Exercise requirements - Return verbatim all lines from the first one in the records to the line with "Given: Click the second M month marker", both ends kept.
****************
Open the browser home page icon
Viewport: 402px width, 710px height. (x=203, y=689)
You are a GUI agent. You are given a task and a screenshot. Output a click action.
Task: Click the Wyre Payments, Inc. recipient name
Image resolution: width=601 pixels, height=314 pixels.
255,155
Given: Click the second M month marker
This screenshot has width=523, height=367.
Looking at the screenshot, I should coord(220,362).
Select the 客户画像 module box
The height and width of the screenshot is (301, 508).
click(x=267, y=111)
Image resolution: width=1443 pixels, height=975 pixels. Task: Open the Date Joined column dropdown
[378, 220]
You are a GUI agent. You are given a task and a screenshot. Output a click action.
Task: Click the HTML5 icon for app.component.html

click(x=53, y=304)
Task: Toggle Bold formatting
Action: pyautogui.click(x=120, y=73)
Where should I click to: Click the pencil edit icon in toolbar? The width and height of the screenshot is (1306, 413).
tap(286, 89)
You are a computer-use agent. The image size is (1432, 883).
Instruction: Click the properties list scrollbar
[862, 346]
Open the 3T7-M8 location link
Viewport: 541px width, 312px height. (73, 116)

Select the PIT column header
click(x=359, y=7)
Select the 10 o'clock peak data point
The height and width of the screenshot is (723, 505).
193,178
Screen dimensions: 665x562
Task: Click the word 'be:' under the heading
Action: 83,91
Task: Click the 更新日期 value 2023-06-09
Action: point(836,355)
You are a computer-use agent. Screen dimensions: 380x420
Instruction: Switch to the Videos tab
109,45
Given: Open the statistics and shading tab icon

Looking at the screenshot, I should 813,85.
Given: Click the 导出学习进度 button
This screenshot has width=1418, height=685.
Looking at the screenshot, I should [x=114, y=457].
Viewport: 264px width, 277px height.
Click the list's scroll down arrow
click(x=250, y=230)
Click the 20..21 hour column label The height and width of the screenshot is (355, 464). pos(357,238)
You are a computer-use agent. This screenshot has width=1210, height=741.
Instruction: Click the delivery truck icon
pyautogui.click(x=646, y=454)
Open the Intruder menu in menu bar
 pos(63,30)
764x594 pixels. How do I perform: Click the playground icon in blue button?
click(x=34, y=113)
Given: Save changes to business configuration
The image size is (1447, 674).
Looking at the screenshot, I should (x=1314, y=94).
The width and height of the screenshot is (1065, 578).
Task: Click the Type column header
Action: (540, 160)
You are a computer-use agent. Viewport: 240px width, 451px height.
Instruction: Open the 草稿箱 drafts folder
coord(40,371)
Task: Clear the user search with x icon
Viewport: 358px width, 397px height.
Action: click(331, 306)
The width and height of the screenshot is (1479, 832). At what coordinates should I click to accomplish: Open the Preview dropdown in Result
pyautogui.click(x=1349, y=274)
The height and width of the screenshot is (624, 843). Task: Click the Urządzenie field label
****************
Task response -
Open the browser home page icon
Viewport: 402px width, 710px height. (x=203, y=689)
You are a GUI agent. You are given a task and a screenshot. Output a click action.
Task: Click the Wyre Payments, Inc. recipient name
Image resolution: width=601 pixels, height=314 pixels.
255,155
Given: Click the second M month marker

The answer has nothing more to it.